(Task statement): Produce an exact copy of the lines from the line containing "Image resolution: width=1211" through the last line of the entries below, and only those lines.

(Material for the task):
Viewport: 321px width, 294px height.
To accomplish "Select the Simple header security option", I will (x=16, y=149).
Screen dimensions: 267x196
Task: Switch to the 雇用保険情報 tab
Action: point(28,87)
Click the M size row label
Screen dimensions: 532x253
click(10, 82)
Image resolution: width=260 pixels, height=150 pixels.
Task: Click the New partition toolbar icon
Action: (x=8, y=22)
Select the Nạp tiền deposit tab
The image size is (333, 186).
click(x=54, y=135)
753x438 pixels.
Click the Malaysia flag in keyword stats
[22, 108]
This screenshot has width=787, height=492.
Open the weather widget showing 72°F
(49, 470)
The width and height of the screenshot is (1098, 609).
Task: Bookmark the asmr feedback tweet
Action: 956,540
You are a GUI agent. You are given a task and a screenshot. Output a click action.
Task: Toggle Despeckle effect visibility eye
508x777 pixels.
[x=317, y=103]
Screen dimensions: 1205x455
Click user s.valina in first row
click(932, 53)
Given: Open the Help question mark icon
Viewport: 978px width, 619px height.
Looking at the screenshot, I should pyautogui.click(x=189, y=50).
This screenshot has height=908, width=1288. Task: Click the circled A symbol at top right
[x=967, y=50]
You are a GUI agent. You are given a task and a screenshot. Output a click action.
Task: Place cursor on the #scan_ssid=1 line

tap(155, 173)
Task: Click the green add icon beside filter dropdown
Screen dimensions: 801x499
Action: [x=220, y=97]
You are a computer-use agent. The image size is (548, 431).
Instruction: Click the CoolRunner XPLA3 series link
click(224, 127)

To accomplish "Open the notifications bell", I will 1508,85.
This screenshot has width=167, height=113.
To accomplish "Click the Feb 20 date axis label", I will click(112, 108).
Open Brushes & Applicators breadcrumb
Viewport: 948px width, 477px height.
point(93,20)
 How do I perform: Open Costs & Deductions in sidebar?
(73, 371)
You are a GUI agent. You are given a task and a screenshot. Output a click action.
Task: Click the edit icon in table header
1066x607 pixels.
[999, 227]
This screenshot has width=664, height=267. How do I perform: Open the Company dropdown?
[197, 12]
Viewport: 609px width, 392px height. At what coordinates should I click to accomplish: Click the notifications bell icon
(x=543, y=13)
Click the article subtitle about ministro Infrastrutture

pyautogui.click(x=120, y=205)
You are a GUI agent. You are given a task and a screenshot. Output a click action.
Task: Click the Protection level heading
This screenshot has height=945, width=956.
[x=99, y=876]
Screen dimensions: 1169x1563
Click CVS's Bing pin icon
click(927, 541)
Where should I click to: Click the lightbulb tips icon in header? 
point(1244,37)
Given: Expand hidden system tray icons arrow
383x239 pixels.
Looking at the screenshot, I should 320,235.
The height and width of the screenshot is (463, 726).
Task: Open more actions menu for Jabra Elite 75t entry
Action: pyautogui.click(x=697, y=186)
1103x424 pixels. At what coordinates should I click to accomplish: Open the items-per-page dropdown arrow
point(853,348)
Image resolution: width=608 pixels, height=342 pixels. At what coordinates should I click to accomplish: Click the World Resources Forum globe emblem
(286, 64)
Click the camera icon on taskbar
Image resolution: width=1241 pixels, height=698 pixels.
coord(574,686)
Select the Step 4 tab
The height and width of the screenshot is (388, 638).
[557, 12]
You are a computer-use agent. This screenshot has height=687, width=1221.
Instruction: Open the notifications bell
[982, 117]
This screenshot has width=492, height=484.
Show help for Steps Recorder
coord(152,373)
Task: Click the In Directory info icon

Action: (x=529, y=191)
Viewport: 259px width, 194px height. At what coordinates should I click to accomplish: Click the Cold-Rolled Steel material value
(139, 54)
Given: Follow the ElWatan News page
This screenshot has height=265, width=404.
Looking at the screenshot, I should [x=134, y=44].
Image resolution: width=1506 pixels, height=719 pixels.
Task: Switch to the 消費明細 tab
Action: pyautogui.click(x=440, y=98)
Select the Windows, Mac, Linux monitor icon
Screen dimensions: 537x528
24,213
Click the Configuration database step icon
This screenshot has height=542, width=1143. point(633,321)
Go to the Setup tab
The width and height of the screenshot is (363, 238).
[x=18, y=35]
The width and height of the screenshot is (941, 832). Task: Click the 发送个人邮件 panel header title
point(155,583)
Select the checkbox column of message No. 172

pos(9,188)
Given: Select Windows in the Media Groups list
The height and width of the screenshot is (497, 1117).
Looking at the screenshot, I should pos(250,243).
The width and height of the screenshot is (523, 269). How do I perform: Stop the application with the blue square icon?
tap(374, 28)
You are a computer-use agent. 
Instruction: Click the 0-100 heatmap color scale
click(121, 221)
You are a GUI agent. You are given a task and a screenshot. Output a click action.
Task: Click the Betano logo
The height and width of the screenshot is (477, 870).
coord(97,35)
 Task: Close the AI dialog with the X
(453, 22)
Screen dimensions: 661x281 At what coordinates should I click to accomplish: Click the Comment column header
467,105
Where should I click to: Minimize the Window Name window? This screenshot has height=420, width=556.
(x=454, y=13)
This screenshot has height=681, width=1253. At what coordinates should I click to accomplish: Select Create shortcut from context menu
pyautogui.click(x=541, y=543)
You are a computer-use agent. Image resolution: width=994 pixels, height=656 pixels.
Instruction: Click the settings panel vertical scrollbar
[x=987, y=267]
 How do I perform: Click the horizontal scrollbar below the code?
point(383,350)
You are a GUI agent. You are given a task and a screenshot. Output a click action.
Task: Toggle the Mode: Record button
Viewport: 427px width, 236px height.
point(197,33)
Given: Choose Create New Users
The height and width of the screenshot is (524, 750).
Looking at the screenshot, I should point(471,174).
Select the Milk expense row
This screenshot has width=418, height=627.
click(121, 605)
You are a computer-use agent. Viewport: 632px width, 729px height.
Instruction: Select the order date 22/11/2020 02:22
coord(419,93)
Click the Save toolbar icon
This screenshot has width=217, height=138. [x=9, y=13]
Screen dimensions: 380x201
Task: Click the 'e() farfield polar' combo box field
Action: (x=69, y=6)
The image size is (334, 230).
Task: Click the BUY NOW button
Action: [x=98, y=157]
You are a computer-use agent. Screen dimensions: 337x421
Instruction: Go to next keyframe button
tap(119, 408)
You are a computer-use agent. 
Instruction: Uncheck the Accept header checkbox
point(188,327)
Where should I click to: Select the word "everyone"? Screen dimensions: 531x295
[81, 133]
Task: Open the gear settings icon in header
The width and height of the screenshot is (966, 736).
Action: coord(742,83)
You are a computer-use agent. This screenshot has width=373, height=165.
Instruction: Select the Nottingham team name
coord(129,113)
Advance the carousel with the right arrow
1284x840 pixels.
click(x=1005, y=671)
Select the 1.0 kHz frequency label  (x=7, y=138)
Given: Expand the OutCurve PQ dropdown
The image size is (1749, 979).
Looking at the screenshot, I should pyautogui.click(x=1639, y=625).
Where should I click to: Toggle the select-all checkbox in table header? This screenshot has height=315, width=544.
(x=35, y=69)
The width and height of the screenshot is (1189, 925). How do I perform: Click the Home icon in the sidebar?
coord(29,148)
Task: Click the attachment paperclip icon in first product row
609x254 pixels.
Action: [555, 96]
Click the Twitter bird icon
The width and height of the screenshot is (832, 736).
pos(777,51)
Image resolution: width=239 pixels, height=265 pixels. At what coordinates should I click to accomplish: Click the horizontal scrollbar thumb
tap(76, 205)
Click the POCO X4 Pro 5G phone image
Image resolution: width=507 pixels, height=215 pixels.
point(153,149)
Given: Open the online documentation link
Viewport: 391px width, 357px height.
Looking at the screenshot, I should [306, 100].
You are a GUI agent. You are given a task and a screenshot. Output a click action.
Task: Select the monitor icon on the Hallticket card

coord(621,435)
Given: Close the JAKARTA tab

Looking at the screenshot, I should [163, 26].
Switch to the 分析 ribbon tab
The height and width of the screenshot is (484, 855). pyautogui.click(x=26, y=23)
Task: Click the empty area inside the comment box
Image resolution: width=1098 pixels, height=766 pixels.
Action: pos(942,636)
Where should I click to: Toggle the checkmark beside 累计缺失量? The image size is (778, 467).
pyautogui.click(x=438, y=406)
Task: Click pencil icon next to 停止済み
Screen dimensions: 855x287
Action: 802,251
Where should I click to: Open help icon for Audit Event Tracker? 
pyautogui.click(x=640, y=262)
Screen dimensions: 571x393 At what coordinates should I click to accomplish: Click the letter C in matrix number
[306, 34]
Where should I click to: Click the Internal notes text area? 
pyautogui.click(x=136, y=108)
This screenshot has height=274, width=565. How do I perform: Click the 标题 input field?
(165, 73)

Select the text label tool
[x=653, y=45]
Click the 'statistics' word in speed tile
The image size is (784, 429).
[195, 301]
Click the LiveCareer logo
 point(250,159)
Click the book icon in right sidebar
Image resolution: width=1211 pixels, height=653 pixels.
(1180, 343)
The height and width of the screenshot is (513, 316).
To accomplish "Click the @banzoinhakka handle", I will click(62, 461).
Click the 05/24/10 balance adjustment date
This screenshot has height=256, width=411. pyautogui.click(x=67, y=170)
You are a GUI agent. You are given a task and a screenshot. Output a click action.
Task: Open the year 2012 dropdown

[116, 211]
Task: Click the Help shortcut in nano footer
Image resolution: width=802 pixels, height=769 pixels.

(Response to this exercise):
Image resolution: width=1211 pixels, height=653 pixels.
(1180, 343)
The height and width of the screenshot is (513, 316).
To accomplish "Click the @banzoinhakka handle", I will click(62, 461).
Click the 05/24/10 balance adjustment date
This screenshot has height=256, width=411. pyautogui.click(x=67, y=170)
You are a GUI agent. You are given a task and a screenshot. Output a click action.
Task: Open the year 2012 dropdown

[116, 211]
Task: Click the Help shortcut in nano footer
Image resolution: width=802 pixels, height=769 pixels.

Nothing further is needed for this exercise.